Some of the issues regarding this particular mask mandate were unique, however. For example, the mandate included consequences like revoking a business license or even the elimination of city water service. These consequences may have provided the damage to property interests that many other courts have found lacking in these cases.
One of the most common objections to mask requirements handed down not by government entities but by privately owned businesses is based on the Americans with Disabilities Act.
One prominent case involving an Americans with Disabilities Act (ADA) claim revolves around the Giant Eagle grocery chain based in Pittsburgh, Pennsylvania. In total, the grocery chain is facing more than 30 individual lawsuits in federal court based on their zero-tolerance mask policy.
Central to these lawsuits is the claim that Giant Eagle’s mask policy goes beyond the statewide mask mandate issues by Governor Tom Wolf. The grocery chain has responded by denying the allegations and claiming that they have complied with federal law by providing alternative options to shoppers who cannot or will not wear a mask.
The ADA protects Americans from discrimination based on their disabilities, but it does not grant people with disabilities free reign to ignore safety requirements as they see fit. As the United States Justice Department pointed out in June of 2020, the ADA is not a blanket exception from complying with legitimate safety requirements.

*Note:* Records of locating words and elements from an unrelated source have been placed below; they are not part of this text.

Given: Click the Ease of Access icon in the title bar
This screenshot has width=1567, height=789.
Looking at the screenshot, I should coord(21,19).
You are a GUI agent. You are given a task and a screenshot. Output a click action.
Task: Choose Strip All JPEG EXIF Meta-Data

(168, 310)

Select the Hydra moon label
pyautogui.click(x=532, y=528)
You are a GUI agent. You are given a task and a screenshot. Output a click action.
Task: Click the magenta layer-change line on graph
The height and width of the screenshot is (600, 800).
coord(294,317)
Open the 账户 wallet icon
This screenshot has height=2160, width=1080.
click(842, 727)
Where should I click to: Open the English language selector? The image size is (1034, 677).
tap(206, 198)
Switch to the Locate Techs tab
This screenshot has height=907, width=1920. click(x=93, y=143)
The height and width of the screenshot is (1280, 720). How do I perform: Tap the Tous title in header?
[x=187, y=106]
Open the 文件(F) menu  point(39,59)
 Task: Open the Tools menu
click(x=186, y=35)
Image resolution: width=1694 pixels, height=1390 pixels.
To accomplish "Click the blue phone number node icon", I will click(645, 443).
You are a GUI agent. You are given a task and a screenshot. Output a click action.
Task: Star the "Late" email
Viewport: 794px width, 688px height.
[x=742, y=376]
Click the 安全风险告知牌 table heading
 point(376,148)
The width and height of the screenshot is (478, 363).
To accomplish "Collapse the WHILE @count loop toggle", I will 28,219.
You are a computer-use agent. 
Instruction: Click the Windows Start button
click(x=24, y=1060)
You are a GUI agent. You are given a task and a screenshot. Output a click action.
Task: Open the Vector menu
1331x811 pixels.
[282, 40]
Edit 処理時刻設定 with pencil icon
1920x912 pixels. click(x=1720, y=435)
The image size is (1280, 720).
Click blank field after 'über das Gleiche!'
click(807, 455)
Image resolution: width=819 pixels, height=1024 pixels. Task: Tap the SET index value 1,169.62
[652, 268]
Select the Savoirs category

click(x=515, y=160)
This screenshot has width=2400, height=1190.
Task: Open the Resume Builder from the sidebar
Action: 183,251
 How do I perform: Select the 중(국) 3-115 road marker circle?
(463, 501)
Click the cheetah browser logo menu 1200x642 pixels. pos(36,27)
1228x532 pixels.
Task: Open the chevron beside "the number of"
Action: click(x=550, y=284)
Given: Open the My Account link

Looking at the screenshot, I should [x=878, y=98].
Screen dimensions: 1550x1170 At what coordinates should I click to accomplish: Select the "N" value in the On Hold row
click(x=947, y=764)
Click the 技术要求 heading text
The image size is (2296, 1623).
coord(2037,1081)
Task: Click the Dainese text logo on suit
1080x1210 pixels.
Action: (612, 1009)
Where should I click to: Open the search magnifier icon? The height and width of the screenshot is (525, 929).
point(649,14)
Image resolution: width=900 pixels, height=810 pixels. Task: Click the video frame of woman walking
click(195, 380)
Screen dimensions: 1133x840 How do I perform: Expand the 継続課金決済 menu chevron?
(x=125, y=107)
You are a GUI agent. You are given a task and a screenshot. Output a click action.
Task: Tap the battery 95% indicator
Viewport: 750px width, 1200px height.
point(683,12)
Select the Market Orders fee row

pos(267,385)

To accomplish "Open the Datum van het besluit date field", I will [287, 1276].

Central to an ADA claim is the concept of reasonable accommodation. The ADA requires businesses to take any reasonable steps necessary to accommodate individuals with a disability to prevent discrimination. In the Giant Eagle lawsuit discussed above, the grocery chain claims their efforts to offer curbside grocery pickup or even have an employee shop for customers who cannot wear masks meets their obligation under the law.
Claims under the ADA do not result in financial compensation for the plaintiff. However, if successful, they can allow a plaintiff to recoup their court costs and attorney’s fees. The most important form of relief available in these cases is potential injunctive relief.
If a federal judge finds that a company has violated the ADA, the court could issue an injunction to stop them. In the case of a mask mandate, injunctive relief could include an order requiring a private company to lift their mask requirements.
Not all objections to mandatory mask requirements are based on constitutional rights. Some objections center on the idea that the government entity or elected official that issued the mandate either lacked the power to do so or issued it in a way that it is unenforceable.
For example, the lawsuit based in Louisiana discussed above was not decided purely on constitutional grounds. According to the final order by the court, the judge also found the mayor of Shreveport simply lacked the authority to issue a mask mandate. Similar claims have been raised on the state level in California.
The legal questions surrounding COVID-19 and the related mask mandates are still developing. In fact, few areas of the law are evolving as fast as the questions surrounding these issues.
While you might not have a viable legal claim against a private business for requiring masks, questions remain about the government actors that fail to protect and respect constitutional rights.